[Rows of pointing data]

--

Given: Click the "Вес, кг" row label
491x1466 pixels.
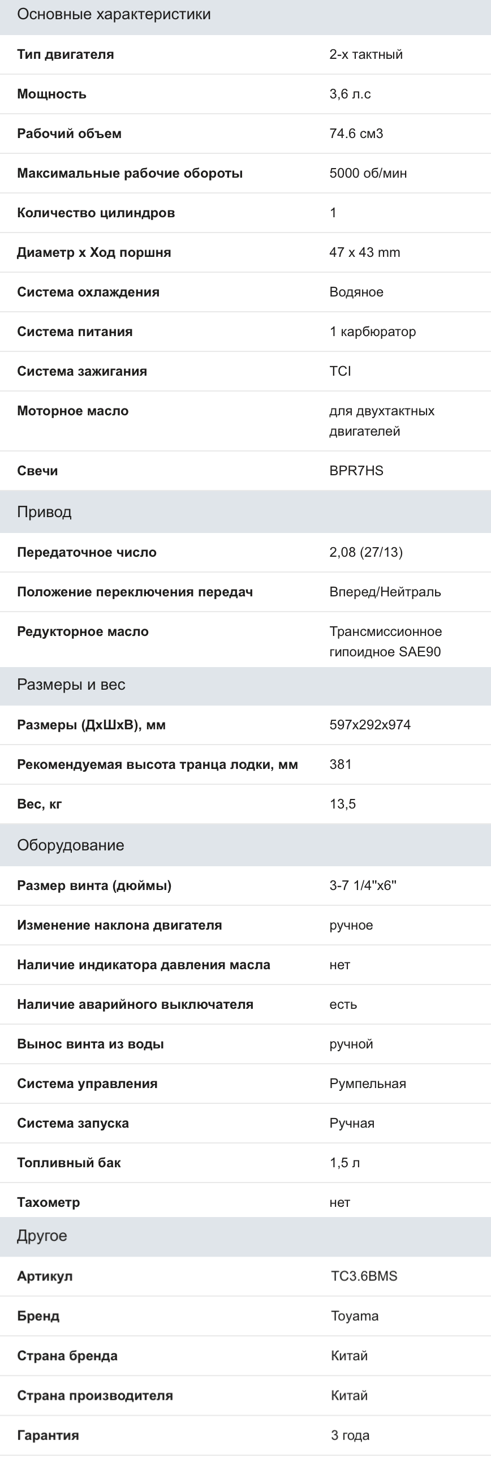Looking at the screenshot, I should [x=39, y=804].
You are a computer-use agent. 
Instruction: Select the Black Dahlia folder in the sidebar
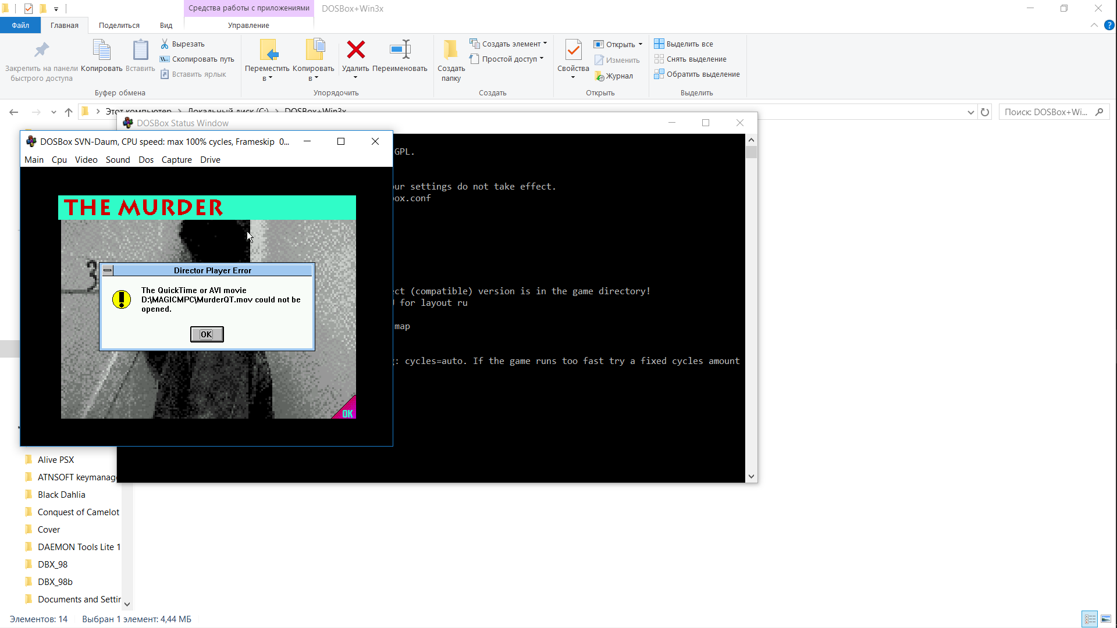click(x=61, y=494)
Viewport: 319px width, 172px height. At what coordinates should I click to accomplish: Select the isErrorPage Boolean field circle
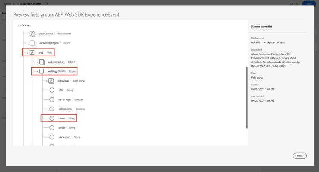click(x=52, y=99)
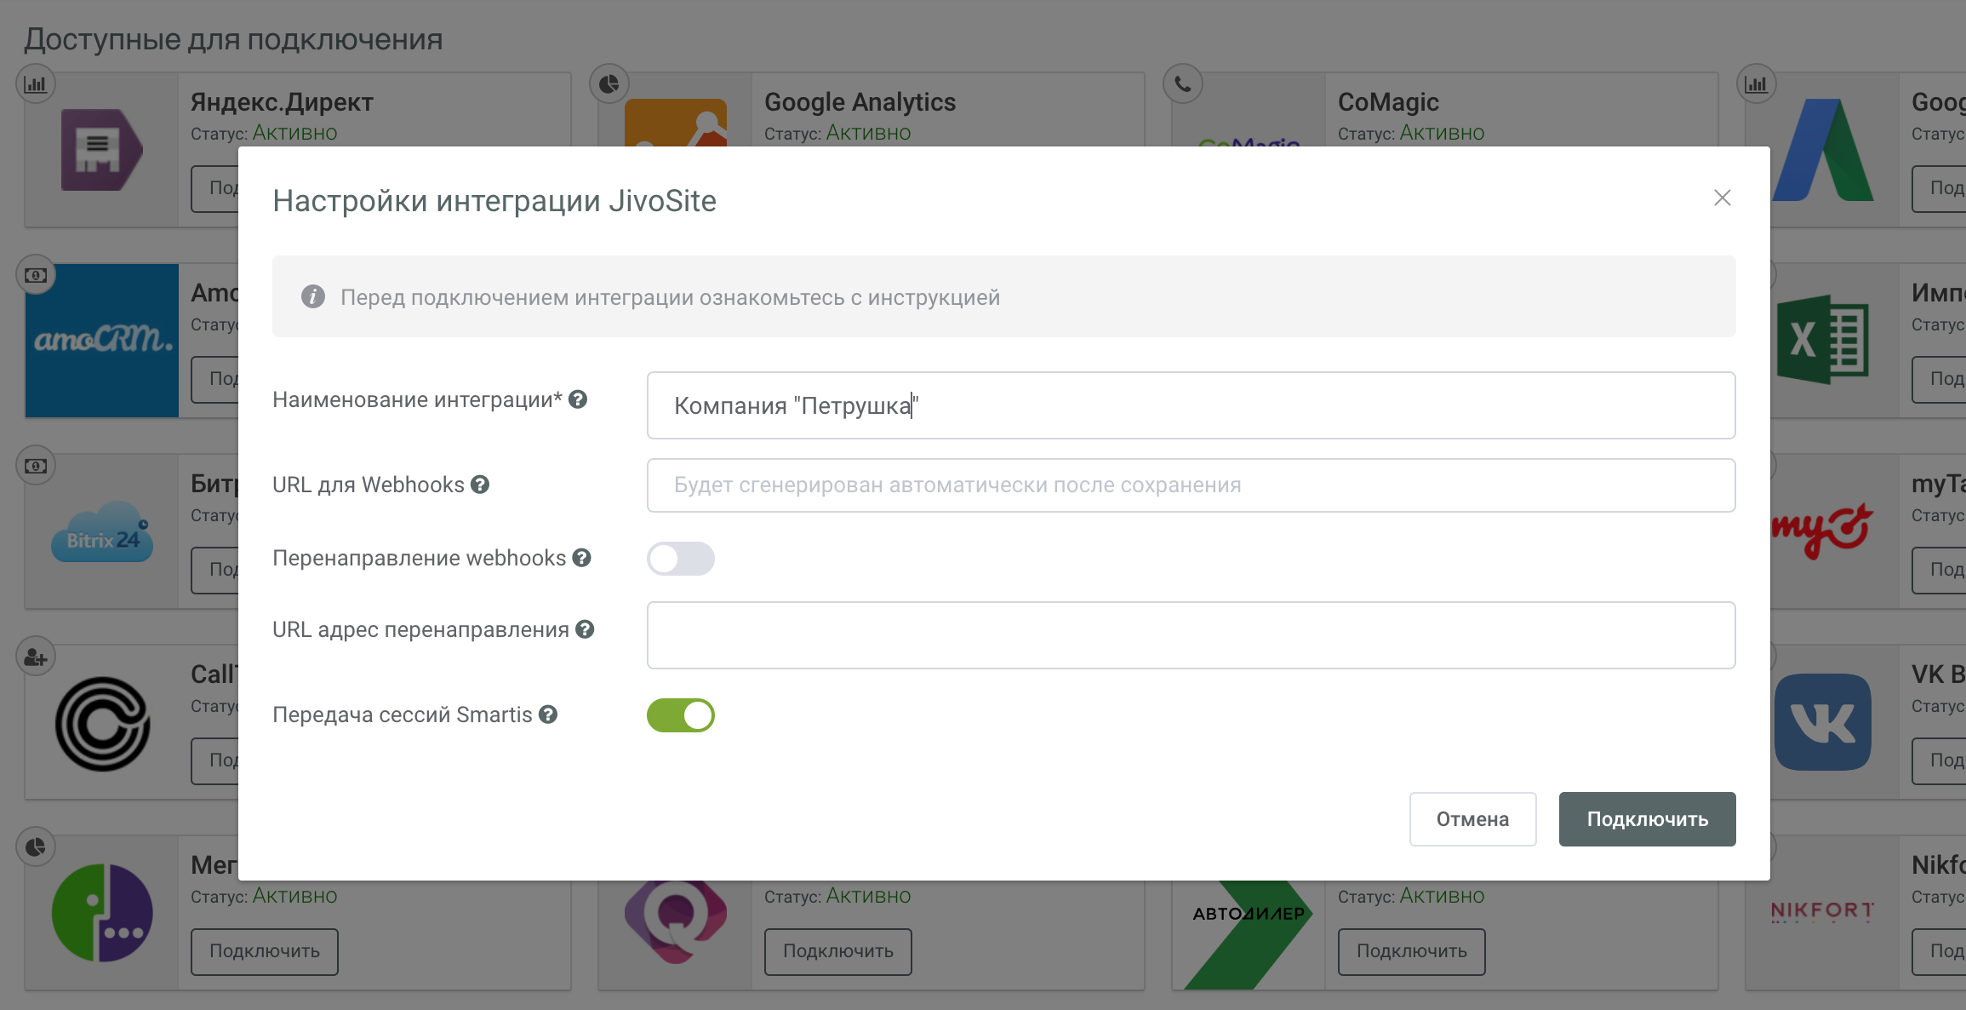Click the URL для Webhooks field
The height and width of the screenshot is (1010, 1966).
tap(1190, 485)
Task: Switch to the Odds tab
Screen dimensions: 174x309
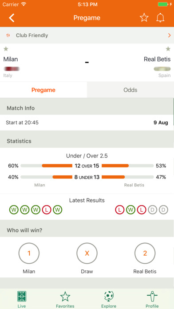Action: (x=131, y=90)

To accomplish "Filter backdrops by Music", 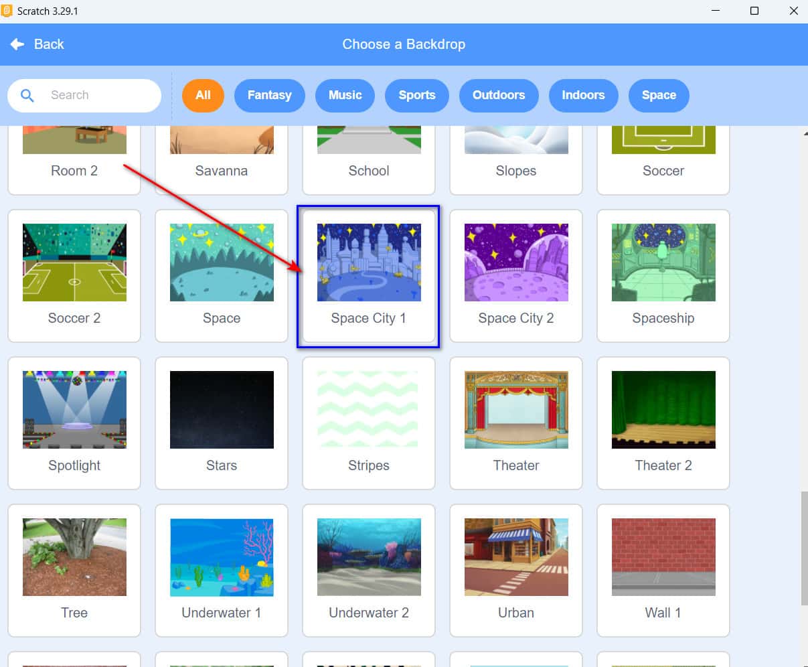I will point(345,95).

--

To be done: Copy the lines from the one with "You are a computer-use agent." to the one with "click(x=61, y=494)", both included, leaving the pictures out.

Answer to this task:
You are a computer-use agent. 
Instruction: Select the Black Dahlia folder in the sidebar
click(x=61, y=494)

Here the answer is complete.